▸ **Records provided**:
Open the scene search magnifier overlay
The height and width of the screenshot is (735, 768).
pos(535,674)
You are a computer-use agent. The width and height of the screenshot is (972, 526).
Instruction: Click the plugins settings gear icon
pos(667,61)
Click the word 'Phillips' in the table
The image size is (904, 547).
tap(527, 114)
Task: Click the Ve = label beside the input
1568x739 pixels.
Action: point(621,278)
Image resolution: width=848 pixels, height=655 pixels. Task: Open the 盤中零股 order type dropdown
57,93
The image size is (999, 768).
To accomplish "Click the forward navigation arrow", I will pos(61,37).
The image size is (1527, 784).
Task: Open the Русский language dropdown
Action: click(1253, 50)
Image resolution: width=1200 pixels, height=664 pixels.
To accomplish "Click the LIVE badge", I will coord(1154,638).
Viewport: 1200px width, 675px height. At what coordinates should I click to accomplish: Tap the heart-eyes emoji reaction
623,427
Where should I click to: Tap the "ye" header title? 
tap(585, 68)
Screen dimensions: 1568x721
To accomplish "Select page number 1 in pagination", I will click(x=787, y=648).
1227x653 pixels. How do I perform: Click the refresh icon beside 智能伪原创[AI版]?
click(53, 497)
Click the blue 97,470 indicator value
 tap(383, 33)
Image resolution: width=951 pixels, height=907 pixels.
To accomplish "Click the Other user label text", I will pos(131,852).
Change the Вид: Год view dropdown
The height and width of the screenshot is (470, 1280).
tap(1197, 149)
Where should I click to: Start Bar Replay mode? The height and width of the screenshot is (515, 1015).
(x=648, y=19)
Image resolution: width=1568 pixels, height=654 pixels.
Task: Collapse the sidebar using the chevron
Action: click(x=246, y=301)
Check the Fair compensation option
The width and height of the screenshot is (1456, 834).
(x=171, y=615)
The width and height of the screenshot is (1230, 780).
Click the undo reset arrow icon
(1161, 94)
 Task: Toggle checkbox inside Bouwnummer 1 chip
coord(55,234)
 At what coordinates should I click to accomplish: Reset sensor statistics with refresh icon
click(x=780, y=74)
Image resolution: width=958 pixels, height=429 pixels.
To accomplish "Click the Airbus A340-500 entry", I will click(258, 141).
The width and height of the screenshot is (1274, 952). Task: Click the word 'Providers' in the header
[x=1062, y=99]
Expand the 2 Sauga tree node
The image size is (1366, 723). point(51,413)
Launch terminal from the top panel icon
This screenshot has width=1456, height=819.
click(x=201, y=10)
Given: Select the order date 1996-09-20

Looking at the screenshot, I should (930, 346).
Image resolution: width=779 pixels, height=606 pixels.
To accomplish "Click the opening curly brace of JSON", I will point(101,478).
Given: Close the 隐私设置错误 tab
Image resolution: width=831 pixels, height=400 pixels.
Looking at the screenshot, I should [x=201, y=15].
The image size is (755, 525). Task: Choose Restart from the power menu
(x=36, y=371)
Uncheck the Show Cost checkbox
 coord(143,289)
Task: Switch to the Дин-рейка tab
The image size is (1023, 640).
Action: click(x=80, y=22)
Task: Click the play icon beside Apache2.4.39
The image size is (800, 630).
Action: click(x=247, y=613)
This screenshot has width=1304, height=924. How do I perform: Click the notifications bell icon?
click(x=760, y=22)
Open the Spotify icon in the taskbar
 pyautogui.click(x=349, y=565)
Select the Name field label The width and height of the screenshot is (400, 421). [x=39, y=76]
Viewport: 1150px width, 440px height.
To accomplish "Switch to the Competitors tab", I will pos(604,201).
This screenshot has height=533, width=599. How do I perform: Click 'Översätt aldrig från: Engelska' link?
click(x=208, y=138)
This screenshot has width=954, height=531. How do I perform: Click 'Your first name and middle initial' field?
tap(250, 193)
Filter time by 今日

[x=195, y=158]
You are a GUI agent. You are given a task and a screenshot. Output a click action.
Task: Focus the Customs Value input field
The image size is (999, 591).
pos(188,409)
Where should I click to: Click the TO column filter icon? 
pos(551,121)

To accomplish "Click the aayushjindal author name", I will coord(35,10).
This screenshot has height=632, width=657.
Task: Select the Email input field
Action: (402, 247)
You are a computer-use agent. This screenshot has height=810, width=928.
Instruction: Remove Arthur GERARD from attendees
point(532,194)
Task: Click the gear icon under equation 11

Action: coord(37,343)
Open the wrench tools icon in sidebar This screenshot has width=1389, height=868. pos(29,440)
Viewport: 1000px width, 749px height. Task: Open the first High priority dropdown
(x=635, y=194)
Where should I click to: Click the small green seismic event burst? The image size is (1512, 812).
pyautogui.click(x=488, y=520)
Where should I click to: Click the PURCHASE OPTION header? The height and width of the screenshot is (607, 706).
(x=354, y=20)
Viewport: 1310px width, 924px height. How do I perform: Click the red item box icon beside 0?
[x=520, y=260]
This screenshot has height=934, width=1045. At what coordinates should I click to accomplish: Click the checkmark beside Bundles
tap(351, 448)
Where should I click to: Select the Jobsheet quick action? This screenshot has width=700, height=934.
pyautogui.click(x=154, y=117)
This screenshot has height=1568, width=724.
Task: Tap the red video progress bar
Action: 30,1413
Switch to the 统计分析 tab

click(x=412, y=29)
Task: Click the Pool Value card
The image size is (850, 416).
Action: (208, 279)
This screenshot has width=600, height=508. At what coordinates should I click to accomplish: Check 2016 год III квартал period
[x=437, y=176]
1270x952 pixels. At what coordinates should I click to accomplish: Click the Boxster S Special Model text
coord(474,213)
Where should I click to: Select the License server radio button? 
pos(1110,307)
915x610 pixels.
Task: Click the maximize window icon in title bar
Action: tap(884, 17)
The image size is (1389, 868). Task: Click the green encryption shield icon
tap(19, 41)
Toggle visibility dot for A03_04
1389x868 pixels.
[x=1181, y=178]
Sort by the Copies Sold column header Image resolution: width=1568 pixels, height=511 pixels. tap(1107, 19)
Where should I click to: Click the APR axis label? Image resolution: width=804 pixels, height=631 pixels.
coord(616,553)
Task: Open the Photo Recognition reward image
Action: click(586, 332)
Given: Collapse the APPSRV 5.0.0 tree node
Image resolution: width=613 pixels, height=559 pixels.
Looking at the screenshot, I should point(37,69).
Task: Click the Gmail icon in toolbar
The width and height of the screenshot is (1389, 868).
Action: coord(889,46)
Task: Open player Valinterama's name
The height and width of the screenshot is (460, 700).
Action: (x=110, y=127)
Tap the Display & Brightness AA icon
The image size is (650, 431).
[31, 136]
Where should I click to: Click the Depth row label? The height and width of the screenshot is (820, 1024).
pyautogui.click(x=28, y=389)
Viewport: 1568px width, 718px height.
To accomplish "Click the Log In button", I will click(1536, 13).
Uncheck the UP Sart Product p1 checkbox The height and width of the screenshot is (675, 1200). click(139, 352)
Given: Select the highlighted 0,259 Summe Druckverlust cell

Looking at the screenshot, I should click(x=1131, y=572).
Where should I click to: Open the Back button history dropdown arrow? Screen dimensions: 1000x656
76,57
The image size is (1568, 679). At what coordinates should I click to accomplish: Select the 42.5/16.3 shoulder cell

▸ **Exercise objective**: Copy all of the entries above verbatim, reproducing every line without any alteration.

▸ **In response**:
Open the scene search magnifier overlay
The height and width of the screenshot is (735, 768).
pos(535,674)
You are a computer-use agent. The width and height of the screenshot is (972, 526).
Instruction: Click the plugins settings gear icon
pos(667,61)
Click the word 'Phillips' in the table
The image size is (904, 547).
tap(527, 114)
Task: Click the Ve = label beside the input
1568x739 pixels.
Action: point(621,278)
Image resolution: width=848 pixels, height=655 pixels. Task: Open the 盤中零股 order type dropdown
57,93
The image size is (999, 768).
To accomplish "Click the forward navigation arrow", I will pos(61,37).
The image size is (1527, 784).
Task: Open the Русский language dropdown
Action: click(1253, 50)
Image resolution: width=1200 pixels, height=664 pixels.
To accomplish "Click the LIVE badge", I will coord(1154,638).
Viewport: 1200px width, 675px height. At what coordinates should I click to accomplish: Tap the heart-eyes emoji reaction
623,427
Where should I click to: Tap the "ye" header title? 
tap(585, 68)
Screen dimensions: 1568x721
To accomplish "Select page number 1 in pagination", I will click(x=787, y=648).
1227x653 pixels. How do I perform: Click the refresh icon beside 智能伪原创[AI版]?
click(53, 497)
Click the blue 97,470 indicator value
 tap(383, 33)
Image resolution: width=951 pixels, height=907 pixels.
To accomplish "Click the Other user label text", I will pos(131,852).
Change the Вид: Год view dropdown
The height and width of the screenshot is (470, 1280).
tap(1197, 149)
Where should I click to: Start Bar Replay mode? The height and width of the screenshot is (515, 1015).
(x=648, y=19)
Image resolution: width=1568 pixels, height=654 pixels.
Task: Collapse the sidebar using the chevron
Action: click(x=246, y=301)
Check the Fair compensation option
The width and height of the screenshot is (1456, 834).
(x=171, y=615)
The width and height of the screenshot is (1230, 780).
Click the undo reset arrow icon
(1161, 94)
 Task: Toggle checkbox inside Bouwnummer 1 chip
coord(55,234)
 At what coordinates should I click to accomplish: Reset sensor statistics with refresh icon
click(x=780, y=74)
Image resolution: width=958 pixels, height=429 pixels.
To accomplish "Click the Airbus A340-500 entry", I will click(258, 141).
The width and height of the screenshot is (1274, 952). Task: Click the word 'Providers' in the header
[x=1062, y=99]
Expand the 2 Sauga tree node
The image size is (1366, 723). point(51,413)
Launch terminal from the top panel icon
This screenshot has width=1456, height=819.
click(x=201, y=10)
Given: Select the order date 1996-09-20

Looking at the screenshot, I should (930, 346).
Image resolution: width=779 pixels, height=606 pixels.
To accomplish "Click the opening curly brace of JSON", I will point(101,478).
Given: Close the 隐私设置错误 tab
Image resolution: width=831 pixels, height=400 pixels.
Looking at the screenshot, I should [x=201, y=15].
The image size is (755, 525). Task: Choose Restart from the power menu
(x=36, y=371)
Uncheck the Show Cost checkbox
 coord(143,289)
Task: Switch to the Дин-рейка tab
The image size is (1023, 640).
Action: click(x=80, y=22)
Task: Click the play icon beside Apache2.4.39
The image size is (800, 630).
Action: click(x=247, y=613)
This screenshot has width=1304, height=924. How do I perform: Click the notifications bell icon?
click(x=760, y=22)
Open the Spotify icon in the taskbar
 pyautogui.click(x=349, y=565)
Select the Name field label The width and height of the screenshot is (400, 421). [x=39, y=76]
Viewport: 1150px width, 440px height.
To accomplish "Switch to the Competitors tab", I will pos(604,201).
This screenshot has height=533, width=599. How do I perform: Click 'Översätt aldrig från: Engelska' link?
click(x=208, y=138)
This screenshot has width=954, height=531. How do I perform: Click 'Your first name and middle initial' field?
tap(250, 193)
Filter time by 今日

[x=195, y=158]
You are a GUI agent. You are given a task and a screenshot. Output a click action.
Task: Focus the Customs Value input field
The image size is (999, 591).
pos(188,409)
Where should I click to: Click the TO column filter icon? 
pos(551,121)

To accomplish "Click the aayushjindal author name", I will coord(35,10).
This screenshot has height=632, width=657.
Task: Select the Email input field
Action: (402, 247)
You are a computer-use agent. This screenshot has height=810, width=928.
Instruction: Remove Arthur GERARD from attendees
point(532,194)
Task: Click the gear icon under equation 11

Action: coord(37,343)
Open the wrench tools icon in sidebar This screenshot has width=1389, height=868. pos(29,440)
Viewport: 1000px width, 749px height. Task: Open the first High priority dropdown
(x=635, y=194)
Where should I click to: Click the small green seismic event burst? The image size is (1512, 812).
pyautogui.click(x=488, y=520)
Where should I click to: Click the PURCHASE OPTION header? The height and width of the screenshot is (607, 706).
(x=354, y=20)
Viewport: 1310px width, 924px height. How do I perform: Click the red item box icon beside 0?
[x=520, y=260]
This screenshot has height=934, width=1045. At what coordinates should I click to accomplish: Click the checkmark beside Bundles
tap(351, 448)
Where should I click to: Select the Jobsheet quick action? This screenshot has width=700, height=934.
pyautogui.click(x=154, y=117)
This screenshot has height=1568, width=724.
Task: Tap the red video progress bar
Action: 30,1413
Switch to the 统计分析 tab

click(x=412, y=29)
Task: Click the Pool Value card
The image size is (850, 416).
Action: (208, 279)
This screenshot has width=600, height=508. At what coordinates should I click to accomplish: Check 2016 год III квартал period
[x=437, y=176]
1270x952 pixels. At what coordinates should I click to accomplish: Click the Boxster S Special Model text
coord(474,213)
Where should I click to: Select the License server radio button? 
pos(1110,307)
915x610 pixels.
Task: Click the maximize window icon in title bar
Action: tap(884, 17)
The image size is (1389, 868). Task: Click the green encryption shield icon
tap(19, 41)
Toggle visibility dot for A03_04
1389x868 pixels.
[x=1181, y=178]
Sort by the Copies Sold column header Image resolution: width=1568 pixels, height=511 pixels. tap(1107, 19)
Where should I click to: Click the APR axis label? Image resolution: width=804 pixels, height=631 pixels.
coord(616,553)
Task: Open the Photo Recognition reward image
Action: click(586, 332)
Given: Collapse the APPSRV 5.0.0 tree node
Image resolution: width=613 pixels, height=559 pixels.
Looking at the screenshot, I should point(37,69).
Task: Click the Gmail icon in toolbar
The width and height of the screenshot is (1389, 868).
Action: coord(889,46)
Task: Open player Valinterama's name
The height and width of the screenshot is (460, 700).
Action: (x=110, y=127)
Tap the Display & Brightness AA icon
The image size is (650, 431).
[31, 136]
Where should I click to: Click the Depth row label? The height and width of the screenshot is (820, 1024).
pyautogui.click(x=28, y=389)
Viewport: 1568px width, 718px height.
To accomplish "Click the Log In button", I will click(1536, 13).
Uncheck the UP Sart Product p1 checkbox The height and width of the screenshot is (675, 1200). click(139, 352)
Given: Select the highlighted 0,259 Summe Druckverlust cell

Looking at the screenshot, I should click(x=1131, y=572).
Where should I click to: Open the Back button history dropdown arrow? Screen dimensions: 1000x656
76,57
The image size is (1568, 679). At what coordinates should I click to accomplish: Select the 42.5/16.3 shoulder cell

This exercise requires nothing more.